Existen diferencias dentro de estas concepciones, por lo que las que pasaremos a exponer en términos resumidos.
Por razones metodológicas, dividiremos a este grupo de autores en dos subgrupos: los consensualistas y los partidarios del acuerdo tácito. Corresponde dejar constancia que las denominaciones suponen un convencionalismo a efectos de brindarle mayor claridad al planteo; sin embargo, en doctrina se podrán encontrar tantas denominaciones como autores han escrito sobre el tema. A su vez, no debe confundirse nuestro planteo con el uso de la expresión “acuerdo tácito” en los denominados “autores voluntaristas”, que la utilizan como fundamento del Derecho Internacional.
Consensualistas
Los autores consensualistas, al decir de Arbuet-Vignali, “exigen una manifestación precisa y expresa del consentimiento de los Estados: aquella que se manifiesta cuando ese Estado ha contribuido con su práctica a configurar la regla consuetudinaria” (Arbuet-Vignali, 2012). No bastaría entonces el mero silencio o aquiescencia de un Estado para poder oponerle la norma consuetudinaria; es necesario acreditar que con sus actos y sus prácticas internacionales ha respaldado la construcción de la costumbre que se le quiere hacer cumplir; el Estado debe ser partícipe activo del elemento material determinante. Por ejemplo, si un Estado “A” argumenta la existencia del derecho de paso inocente en el mar territorial del Estado “B”, fundándose en la obligatoriedad de una norma consuetudinaria que consagra tal derecho (en el entendido de que entre ambos Estados no existe norma convencional que consagre el derecho de paso inocente y sin considerar si tal norma es o no de jus cogens), deberá acreditar que el Estado “B” realizó actos que contribuyeron a erigir a esa práctica como una regla consuetudinaria; por ejemplo, que “B” ha ejercido el derecho de paso inocente por el mar territorial de “A” o incluso de un tercer Estado “C”. En caso contrario, “B” no estaría obligado por dicha norma, pues no realizó actos que llevaran a consolidar la práctica que da origen a la costumbre.

[Registros de elementos de interfaz]
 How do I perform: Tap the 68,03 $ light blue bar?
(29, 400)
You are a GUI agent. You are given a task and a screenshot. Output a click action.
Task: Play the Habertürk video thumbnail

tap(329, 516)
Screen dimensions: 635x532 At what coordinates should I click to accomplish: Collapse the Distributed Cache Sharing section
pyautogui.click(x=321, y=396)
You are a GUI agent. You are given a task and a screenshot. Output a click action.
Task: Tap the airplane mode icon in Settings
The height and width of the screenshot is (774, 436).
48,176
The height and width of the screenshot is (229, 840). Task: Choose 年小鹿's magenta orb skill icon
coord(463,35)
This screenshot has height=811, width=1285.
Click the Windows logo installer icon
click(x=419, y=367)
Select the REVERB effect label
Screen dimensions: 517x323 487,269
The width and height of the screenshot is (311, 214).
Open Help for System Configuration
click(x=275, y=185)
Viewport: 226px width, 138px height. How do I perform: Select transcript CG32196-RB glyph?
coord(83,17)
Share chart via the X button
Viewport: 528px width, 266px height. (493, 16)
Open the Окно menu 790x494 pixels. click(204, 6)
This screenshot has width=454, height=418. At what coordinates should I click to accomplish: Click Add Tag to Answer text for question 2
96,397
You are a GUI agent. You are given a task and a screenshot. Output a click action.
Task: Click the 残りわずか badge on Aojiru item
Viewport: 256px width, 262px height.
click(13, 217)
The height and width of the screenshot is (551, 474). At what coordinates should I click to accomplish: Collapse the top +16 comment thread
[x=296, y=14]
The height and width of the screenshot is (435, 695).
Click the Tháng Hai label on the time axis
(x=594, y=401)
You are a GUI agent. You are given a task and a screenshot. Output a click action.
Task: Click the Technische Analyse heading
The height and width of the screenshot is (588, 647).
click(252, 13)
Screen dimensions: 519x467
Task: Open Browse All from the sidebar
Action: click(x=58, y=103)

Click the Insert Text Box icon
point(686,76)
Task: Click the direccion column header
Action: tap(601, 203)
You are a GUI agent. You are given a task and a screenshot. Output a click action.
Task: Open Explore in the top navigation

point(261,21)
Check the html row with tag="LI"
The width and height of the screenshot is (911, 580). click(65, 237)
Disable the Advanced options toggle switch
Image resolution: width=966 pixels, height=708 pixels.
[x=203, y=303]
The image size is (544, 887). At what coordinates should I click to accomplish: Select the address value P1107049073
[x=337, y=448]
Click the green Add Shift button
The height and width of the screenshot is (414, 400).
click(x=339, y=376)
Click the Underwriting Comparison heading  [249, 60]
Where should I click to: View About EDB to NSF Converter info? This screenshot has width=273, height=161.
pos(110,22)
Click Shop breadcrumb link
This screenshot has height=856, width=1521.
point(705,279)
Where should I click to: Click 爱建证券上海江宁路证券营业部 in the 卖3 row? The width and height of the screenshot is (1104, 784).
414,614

Consignas:
A - En el texto sobre la costumbre internacional, ¿en qué dos subgrupos se divide a este grupo de autores?
B - Repite del texto sobre la costumbre internacional el tramo que va desde "Existen diferencias dentro" hasta "del Derecho Internacional.".
Las líneas no desempeñan ningún papel aquí.

Soluciones:
A - En los consensualistas y los partidarios del acuerdo tácito.

B -
Existen diferencias dentro de estas concepciones, por lo que las que pasaremos a exponer en términos resumidos.
Por razones metodológicas, dividiremos a este grupo de autores en dos subgrupos: los consensualistas y los partidarios del acuerdo tácito. Corresponde dejar constancia que las denominaciones suponen un convencionalismo a efectos de brindarle mayor claridad al planteo; sin embargo, en doctrina se podrán encontrar tantas denominaciones como autores han escrito sobre el tema. A su vez, no debe confundirse nuestro planteo con el uso de la expresión “acuerdo tácito” en los denominados “autores voluntaristas”, que la utilizan como fundamento del Derecho Internacional.